[Stored entries]
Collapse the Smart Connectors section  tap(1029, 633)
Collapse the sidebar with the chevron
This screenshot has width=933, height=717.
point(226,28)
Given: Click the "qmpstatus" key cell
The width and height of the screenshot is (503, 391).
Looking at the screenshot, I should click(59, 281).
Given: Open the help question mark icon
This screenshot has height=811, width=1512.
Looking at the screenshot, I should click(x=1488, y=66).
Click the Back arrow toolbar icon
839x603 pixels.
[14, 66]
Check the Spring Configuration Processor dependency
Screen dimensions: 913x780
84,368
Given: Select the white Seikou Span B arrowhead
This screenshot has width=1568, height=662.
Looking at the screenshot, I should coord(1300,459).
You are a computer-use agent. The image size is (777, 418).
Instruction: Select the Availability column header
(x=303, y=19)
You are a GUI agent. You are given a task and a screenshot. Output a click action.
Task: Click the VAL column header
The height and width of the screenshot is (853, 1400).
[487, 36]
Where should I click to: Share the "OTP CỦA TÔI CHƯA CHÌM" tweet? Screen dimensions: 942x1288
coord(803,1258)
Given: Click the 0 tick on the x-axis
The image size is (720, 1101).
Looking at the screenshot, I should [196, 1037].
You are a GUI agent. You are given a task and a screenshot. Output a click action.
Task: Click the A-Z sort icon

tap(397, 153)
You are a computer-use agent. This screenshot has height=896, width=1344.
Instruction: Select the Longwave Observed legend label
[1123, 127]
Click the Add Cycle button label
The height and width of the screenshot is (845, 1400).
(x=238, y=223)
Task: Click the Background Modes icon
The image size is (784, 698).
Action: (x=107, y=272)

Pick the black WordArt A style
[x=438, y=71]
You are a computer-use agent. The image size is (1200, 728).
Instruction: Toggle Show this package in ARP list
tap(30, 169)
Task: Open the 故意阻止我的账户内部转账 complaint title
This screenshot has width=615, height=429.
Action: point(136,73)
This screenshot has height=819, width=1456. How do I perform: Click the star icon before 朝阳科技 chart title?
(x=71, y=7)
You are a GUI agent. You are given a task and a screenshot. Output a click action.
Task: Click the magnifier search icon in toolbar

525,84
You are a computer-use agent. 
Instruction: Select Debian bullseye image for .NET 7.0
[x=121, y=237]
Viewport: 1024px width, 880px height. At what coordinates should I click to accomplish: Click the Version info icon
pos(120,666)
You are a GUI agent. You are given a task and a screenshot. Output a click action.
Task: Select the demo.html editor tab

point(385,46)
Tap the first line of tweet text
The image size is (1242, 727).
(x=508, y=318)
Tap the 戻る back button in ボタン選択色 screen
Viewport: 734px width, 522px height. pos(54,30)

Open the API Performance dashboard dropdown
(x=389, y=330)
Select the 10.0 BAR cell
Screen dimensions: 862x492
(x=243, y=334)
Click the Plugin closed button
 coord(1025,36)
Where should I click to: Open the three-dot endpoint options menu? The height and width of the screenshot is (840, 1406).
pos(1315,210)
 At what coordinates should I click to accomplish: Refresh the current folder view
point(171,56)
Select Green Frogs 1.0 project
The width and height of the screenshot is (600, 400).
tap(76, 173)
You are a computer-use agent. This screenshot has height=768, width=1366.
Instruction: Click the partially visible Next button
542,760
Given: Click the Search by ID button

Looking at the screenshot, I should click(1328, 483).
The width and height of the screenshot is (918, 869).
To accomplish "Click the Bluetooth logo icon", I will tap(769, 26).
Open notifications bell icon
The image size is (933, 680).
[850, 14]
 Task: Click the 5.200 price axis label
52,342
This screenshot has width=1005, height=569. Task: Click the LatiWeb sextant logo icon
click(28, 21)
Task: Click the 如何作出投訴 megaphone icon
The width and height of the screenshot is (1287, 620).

→ **GIVEN EXERCISE**
Reproduce the lines of the listing above word for word, starting at the line that contains "Open the API Performance dashboard dropdown" and ending at the last line of the listing.

→ **THE RESULT**
Open the API Performance dashboard dropdown
(x=389, y=330)
Select the 10.0 BAR cell
Screen dimensions: 862x492
(x=243, y=334)
Click the Plugin closed button
 coord(1025,36)
Where should I click to: Open the three-dot endpoint options menu? The height and width of the screenshot is (840, 1406).
pos(1315,210)
 At what coordinates should I click to accomplish: Refresh the current folder view
point(171,56)
Select Green Frogs 1.0 project
The width and height of the screenshot is (600, 400).
tap(76, 173)
You are a computer-use agent. This screenshot has height=768, width=1366.
Instruction: Click the partially visible Next button
542,760
Given: Click the Search by ID button

Looking at the screenshot, I should click(1328, 483).
The width and height of the screenshot is (918, 869).
To accomplish "Click the Bluetooth logo icon", I will tap(769, 26).
Open notifications bell icon
The image size is (933, 680).
[850, 14]
 Task: Click the 5.200 price axis label
52,342
This screenshot has width=1005, height=569. Task: Click the LatiWeb sextant logo icon
click(28, 21)
Task: Click the 如何作出投訴 megaphone icon
The width and height of the screenshot is (1287, 620).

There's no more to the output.